Directions >> List each line below that contains the string "Task". Match case exactly.

Source material >>
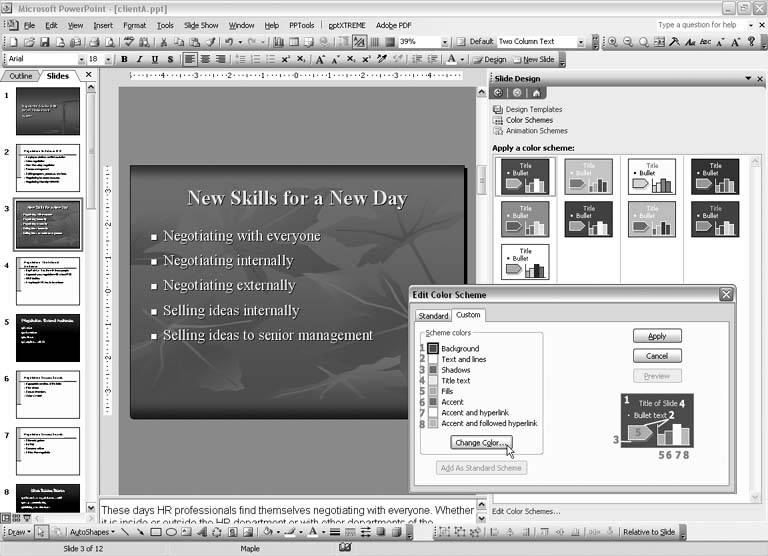The width and height of the screenshot is (768, 556).
Task: Click the Home icon in Slide Design pane
Action: pos(536,93)

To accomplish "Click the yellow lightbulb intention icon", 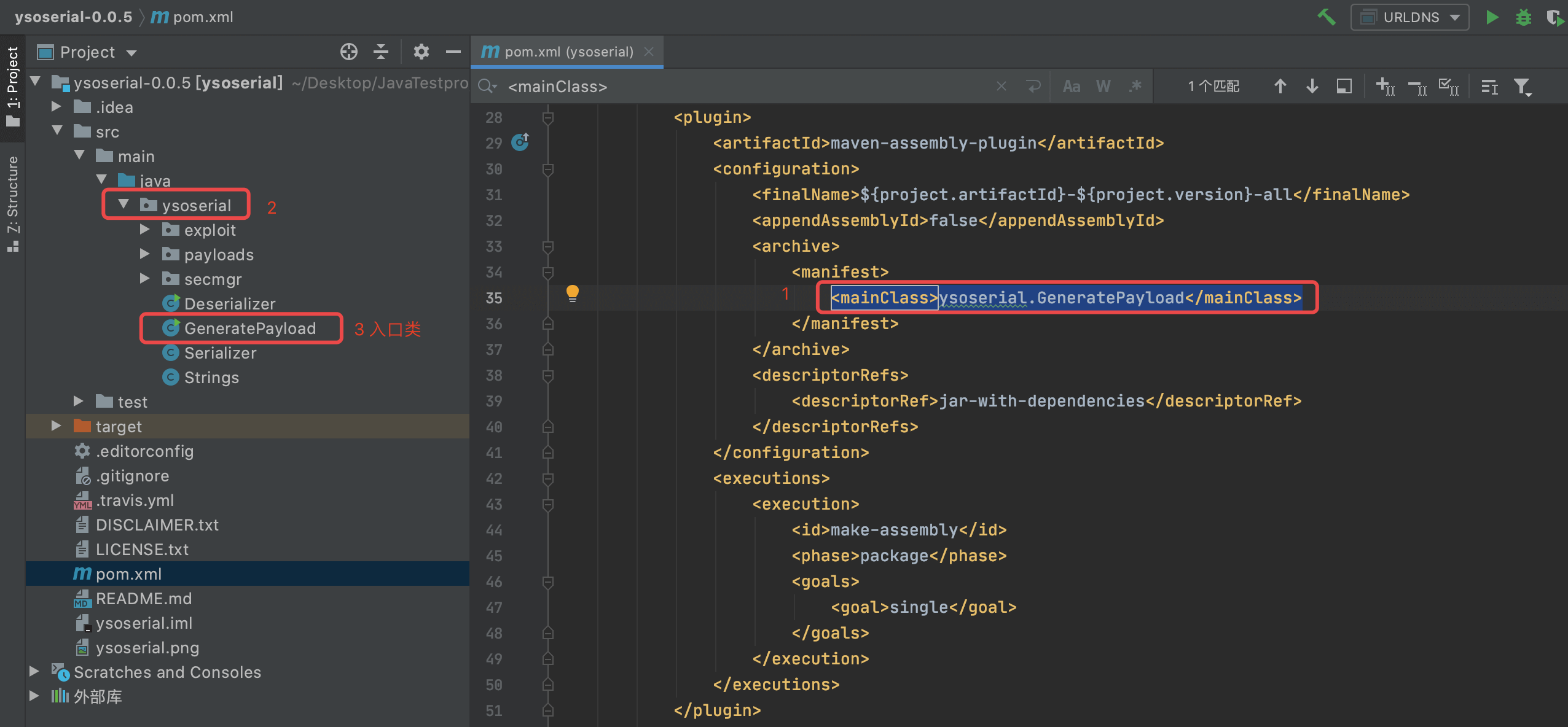I will click(572, 293).
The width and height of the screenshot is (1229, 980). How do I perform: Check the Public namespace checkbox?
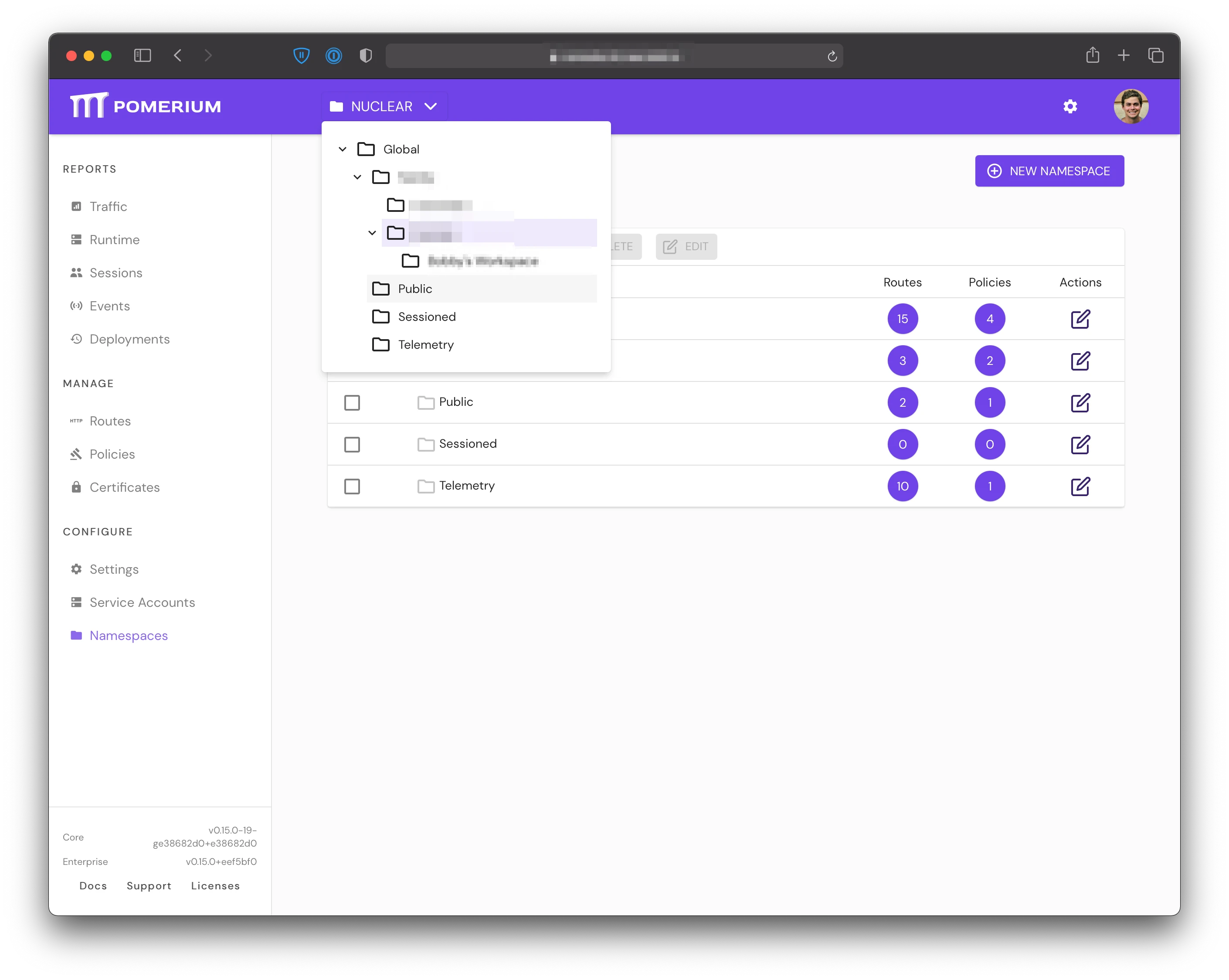352,402
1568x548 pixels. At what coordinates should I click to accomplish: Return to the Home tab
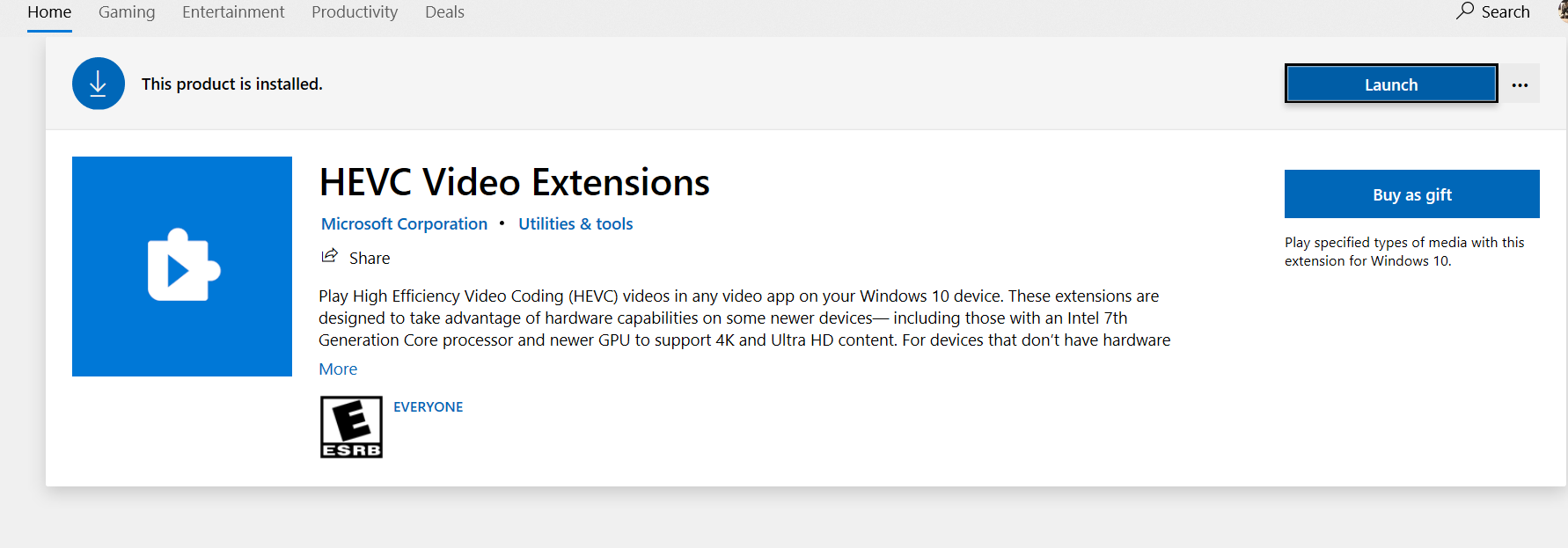tap(49, 12)
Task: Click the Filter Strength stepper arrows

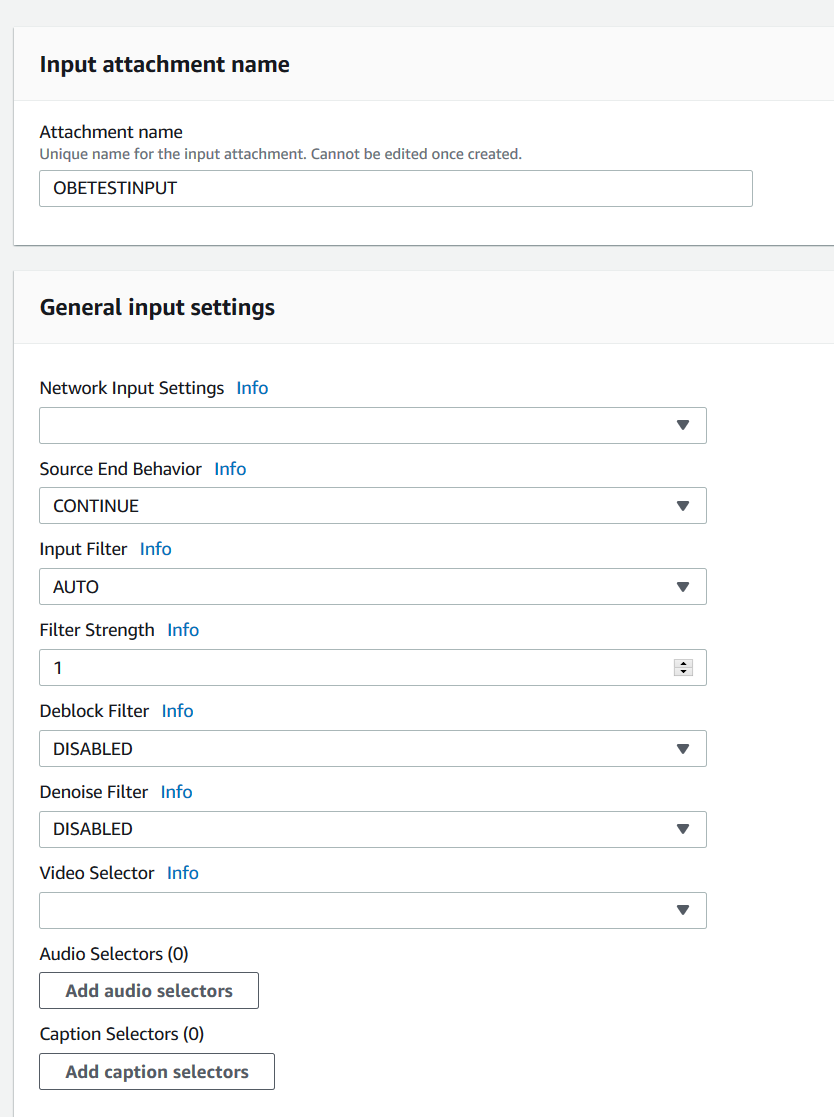Action: [x=683, y=667]
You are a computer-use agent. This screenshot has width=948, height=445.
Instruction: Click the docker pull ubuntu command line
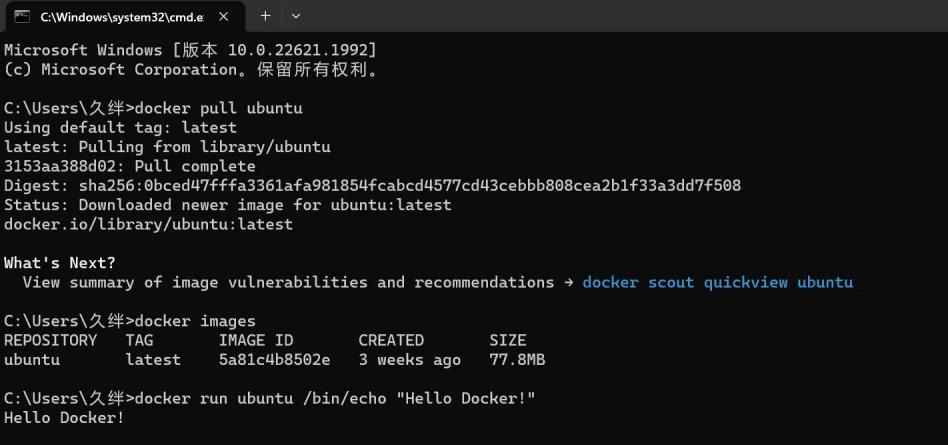[154, 109]
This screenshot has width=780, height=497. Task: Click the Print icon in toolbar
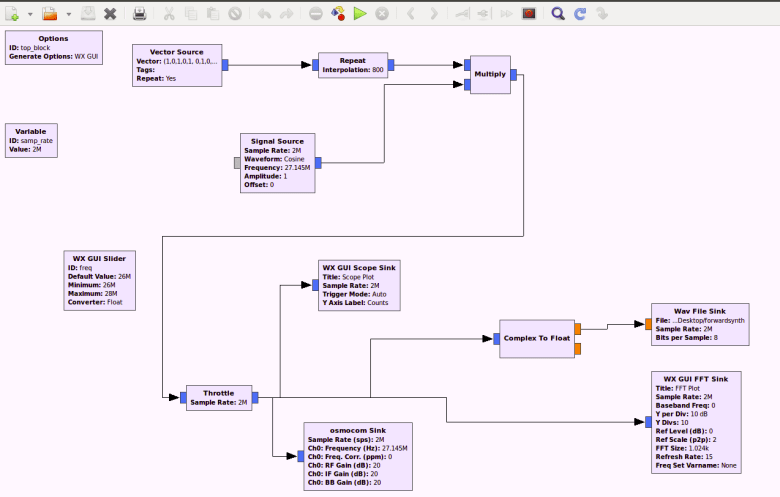[x=140, y=14]
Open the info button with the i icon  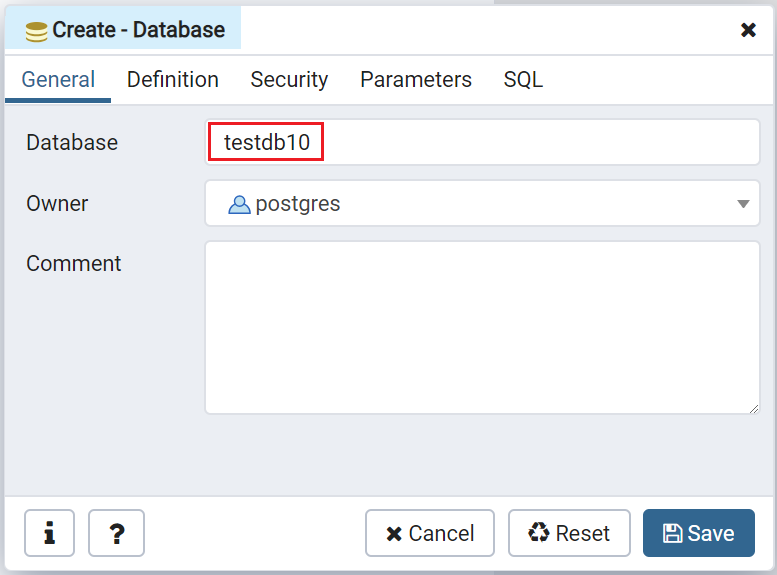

Exercise solution >>
Task: Click the Home icon in Slide Design pane
Task: Click the Filter Strength stepper arrows
This screenshot has width=780, height=497. Task: Click the Print icon in toolbar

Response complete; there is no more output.